Rewrite the records below, starting at the line that has "Given: Click the globe icon under Частота" and stopping after the line that has "Action: pos(147,247)". Swap "globe" for "earth" and leave everything else unchanged.

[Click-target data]
● ● ●

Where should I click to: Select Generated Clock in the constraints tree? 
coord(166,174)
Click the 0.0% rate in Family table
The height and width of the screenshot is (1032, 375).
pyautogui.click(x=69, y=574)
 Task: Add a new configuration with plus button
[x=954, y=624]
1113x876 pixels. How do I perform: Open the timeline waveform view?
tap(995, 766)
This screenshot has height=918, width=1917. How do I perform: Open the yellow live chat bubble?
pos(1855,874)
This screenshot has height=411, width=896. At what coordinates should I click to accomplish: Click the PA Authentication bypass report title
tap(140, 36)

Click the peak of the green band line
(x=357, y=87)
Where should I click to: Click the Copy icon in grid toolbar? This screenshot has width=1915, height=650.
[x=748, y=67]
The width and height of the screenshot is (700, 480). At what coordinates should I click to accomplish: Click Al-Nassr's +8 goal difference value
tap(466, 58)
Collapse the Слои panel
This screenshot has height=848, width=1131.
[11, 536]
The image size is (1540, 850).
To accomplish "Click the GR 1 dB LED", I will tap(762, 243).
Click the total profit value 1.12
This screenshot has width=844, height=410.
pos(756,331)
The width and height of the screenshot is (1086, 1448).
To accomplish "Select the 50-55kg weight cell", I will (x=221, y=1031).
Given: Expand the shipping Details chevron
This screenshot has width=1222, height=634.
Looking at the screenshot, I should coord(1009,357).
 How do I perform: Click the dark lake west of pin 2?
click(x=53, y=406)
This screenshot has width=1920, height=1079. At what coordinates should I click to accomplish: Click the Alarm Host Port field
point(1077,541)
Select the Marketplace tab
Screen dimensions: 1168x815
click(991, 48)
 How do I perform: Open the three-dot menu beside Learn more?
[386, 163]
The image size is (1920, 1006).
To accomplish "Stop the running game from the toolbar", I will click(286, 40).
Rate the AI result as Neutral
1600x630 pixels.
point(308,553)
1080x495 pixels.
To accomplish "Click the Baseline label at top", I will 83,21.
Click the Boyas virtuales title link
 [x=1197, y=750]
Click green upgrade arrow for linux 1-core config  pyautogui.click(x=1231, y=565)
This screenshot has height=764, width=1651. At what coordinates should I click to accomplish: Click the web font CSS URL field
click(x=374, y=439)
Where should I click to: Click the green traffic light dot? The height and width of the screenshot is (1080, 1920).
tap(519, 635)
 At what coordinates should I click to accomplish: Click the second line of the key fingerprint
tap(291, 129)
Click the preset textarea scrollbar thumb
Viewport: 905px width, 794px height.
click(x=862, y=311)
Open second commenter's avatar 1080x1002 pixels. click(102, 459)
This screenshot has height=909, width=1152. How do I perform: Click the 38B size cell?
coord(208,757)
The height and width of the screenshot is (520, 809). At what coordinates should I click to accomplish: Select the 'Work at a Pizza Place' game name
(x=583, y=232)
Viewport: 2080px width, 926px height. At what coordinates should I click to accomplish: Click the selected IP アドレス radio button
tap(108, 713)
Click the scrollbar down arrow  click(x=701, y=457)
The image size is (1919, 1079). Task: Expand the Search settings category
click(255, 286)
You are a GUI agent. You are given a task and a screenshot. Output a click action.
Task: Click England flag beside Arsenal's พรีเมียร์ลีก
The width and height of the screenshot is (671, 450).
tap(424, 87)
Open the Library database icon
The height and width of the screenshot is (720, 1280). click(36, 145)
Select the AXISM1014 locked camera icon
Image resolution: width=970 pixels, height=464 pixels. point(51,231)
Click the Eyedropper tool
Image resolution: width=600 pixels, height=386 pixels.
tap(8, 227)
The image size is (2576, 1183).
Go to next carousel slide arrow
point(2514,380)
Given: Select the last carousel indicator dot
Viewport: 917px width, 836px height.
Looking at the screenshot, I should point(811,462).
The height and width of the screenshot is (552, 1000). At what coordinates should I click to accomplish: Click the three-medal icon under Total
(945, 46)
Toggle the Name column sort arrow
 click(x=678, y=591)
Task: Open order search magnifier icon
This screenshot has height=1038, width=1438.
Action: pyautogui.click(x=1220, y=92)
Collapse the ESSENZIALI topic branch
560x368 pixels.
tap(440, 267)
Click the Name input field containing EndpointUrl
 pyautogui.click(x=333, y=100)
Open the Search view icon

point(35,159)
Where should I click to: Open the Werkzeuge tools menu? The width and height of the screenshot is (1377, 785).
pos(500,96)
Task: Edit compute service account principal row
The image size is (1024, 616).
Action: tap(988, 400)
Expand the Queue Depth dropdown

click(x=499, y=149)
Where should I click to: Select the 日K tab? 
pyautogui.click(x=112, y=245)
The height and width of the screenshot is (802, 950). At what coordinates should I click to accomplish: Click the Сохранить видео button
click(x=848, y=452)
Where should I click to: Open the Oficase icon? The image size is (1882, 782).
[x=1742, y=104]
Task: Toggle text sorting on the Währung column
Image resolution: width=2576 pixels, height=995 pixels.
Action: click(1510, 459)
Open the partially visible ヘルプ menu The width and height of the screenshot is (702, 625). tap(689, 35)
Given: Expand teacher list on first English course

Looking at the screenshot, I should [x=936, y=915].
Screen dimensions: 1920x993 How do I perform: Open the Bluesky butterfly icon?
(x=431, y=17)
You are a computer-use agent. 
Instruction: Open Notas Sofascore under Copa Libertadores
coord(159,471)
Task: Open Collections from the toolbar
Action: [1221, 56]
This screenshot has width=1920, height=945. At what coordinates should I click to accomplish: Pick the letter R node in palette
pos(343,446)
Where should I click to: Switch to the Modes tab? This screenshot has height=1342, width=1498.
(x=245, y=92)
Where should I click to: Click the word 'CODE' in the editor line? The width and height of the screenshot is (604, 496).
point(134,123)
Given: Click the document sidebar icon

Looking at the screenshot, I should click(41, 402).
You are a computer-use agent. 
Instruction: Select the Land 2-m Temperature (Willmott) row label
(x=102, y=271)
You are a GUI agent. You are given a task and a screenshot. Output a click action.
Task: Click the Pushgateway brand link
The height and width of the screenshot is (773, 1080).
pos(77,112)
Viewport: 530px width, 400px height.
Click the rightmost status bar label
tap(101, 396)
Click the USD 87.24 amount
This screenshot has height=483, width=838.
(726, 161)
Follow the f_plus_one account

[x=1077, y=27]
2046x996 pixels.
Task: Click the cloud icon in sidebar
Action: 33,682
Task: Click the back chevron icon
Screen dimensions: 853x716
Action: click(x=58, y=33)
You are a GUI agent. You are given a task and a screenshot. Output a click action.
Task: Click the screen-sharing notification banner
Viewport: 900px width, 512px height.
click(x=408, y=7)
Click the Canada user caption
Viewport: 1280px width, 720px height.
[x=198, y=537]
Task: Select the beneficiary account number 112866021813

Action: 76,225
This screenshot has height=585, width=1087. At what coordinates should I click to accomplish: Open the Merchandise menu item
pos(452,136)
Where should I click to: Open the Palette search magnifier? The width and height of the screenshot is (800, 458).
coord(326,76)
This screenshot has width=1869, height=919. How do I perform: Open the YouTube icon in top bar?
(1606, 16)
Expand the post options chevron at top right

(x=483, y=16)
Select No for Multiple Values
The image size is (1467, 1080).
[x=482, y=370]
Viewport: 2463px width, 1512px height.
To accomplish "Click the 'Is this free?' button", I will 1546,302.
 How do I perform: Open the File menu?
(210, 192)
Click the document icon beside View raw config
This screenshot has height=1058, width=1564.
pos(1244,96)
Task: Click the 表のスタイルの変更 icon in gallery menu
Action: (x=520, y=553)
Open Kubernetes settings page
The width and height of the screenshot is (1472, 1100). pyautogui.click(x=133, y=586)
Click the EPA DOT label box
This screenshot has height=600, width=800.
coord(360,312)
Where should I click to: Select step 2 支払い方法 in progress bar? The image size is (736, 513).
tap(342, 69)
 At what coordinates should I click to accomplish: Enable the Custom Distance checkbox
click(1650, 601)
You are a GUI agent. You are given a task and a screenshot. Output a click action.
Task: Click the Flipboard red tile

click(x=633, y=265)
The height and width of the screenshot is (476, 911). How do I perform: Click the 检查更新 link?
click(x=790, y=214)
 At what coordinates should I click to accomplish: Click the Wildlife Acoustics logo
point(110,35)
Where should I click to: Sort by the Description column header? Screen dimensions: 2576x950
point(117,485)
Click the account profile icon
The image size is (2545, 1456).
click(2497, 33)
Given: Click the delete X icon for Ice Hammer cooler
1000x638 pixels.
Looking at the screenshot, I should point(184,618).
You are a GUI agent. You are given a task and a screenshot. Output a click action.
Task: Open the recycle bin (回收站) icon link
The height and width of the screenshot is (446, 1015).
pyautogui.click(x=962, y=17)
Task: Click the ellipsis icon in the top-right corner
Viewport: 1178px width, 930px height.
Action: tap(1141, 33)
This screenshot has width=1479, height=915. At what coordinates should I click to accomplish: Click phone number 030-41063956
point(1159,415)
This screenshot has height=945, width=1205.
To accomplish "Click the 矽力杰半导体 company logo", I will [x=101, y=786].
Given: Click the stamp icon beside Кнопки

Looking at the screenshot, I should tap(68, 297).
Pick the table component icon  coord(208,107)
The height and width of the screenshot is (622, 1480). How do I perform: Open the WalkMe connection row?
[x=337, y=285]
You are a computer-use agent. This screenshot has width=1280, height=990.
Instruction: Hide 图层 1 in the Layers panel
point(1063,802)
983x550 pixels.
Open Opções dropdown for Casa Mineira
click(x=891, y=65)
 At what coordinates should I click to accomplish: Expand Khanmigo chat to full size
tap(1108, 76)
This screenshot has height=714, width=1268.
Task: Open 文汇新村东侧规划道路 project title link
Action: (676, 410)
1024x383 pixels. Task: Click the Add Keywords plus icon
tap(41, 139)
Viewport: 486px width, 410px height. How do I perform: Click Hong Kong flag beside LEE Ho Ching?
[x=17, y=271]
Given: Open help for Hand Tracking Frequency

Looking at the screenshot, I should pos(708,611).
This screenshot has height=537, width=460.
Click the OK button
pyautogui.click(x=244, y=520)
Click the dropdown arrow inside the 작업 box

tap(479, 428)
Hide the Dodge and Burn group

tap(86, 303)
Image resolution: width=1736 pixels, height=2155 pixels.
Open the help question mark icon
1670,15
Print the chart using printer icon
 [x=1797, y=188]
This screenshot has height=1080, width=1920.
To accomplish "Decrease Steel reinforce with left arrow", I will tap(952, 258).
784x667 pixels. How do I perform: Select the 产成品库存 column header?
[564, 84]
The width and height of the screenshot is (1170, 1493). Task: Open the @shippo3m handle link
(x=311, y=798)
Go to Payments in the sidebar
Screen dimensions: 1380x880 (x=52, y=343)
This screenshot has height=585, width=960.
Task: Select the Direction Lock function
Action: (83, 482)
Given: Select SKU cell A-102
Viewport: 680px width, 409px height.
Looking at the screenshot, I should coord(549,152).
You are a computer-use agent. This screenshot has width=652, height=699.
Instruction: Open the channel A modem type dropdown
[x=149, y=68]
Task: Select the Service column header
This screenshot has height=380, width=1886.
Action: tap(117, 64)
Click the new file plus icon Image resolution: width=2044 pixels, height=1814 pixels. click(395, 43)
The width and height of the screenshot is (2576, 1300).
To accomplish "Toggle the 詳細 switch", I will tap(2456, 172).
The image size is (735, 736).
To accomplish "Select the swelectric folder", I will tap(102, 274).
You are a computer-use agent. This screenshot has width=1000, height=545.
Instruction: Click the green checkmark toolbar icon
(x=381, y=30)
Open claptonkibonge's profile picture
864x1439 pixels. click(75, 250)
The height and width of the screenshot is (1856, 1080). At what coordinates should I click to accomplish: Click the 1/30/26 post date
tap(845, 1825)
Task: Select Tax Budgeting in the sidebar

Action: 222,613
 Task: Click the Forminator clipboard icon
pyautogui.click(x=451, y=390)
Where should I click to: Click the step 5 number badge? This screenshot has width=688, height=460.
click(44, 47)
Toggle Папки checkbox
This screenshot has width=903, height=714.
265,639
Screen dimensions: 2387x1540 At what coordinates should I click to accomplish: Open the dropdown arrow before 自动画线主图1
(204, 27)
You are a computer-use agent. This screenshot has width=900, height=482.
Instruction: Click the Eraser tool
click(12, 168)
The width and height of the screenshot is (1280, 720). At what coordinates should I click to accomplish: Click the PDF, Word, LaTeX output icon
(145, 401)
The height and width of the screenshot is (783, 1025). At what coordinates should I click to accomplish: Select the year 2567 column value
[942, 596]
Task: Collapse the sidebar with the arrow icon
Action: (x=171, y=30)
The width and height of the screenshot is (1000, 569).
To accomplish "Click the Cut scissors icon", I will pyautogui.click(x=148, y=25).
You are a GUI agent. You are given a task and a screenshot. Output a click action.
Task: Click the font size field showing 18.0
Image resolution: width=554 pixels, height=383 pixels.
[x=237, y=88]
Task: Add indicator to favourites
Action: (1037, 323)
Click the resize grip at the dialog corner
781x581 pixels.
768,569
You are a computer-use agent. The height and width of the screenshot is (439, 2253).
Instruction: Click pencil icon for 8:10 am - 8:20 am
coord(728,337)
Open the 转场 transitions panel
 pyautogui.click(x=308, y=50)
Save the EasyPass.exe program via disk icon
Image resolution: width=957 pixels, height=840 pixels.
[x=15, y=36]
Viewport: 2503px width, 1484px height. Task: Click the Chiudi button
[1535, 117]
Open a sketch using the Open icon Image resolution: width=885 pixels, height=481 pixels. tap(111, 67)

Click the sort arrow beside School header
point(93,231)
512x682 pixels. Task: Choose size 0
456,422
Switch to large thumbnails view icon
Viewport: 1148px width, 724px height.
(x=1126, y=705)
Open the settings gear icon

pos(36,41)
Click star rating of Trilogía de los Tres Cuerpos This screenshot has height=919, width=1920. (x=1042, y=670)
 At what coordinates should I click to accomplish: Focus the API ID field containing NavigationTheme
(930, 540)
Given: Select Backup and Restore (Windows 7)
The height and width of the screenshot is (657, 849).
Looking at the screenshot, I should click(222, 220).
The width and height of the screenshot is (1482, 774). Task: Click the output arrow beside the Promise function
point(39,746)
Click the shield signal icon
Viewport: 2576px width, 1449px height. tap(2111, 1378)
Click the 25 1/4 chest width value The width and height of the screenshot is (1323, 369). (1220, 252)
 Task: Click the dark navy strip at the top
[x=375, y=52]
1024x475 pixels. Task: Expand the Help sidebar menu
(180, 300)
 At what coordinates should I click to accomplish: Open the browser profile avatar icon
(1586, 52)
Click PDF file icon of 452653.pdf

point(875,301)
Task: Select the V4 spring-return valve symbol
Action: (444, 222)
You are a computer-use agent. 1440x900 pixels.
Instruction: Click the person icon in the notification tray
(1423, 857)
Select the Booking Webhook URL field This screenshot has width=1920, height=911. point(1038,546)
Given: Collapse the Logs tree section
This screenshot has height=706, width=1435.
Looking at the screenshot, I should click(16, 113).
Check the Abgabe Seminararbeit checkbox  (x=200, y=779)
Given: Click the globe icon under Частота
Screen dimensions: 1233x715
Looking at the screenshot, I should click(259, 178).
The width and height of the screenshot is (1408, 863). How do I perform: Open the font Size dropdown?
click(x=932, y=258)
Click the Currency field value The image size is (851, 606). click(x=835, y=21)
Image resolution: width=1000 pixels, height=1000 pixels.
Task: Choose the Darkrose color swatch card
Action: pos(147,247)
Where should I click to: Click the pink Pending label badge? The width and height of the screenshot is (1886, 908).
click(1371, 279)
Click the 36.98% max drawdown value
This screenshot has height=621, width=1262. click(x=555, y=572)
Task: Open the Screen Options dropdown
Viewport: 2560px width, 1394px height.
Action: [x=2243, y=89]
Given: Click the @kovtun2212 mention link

● ● ●

### TASK SOLUTION
Given: Click the earth icon under Частота
Screen dimensions: 1233x715
Looking at the screenshot, I should click(259, 178).
The width and height of the screenshot is (1408, 863). How do I perform: Open the font Size dropdown?
click(x=932, y=258)
Click the Currency field value The image size is (851, 606). click(x=835, y=21)
Image resolution: width=1000 pixels, height=1000 pixels.
Task: Choose the Darkrose color swatch card
Action: pos(147,247)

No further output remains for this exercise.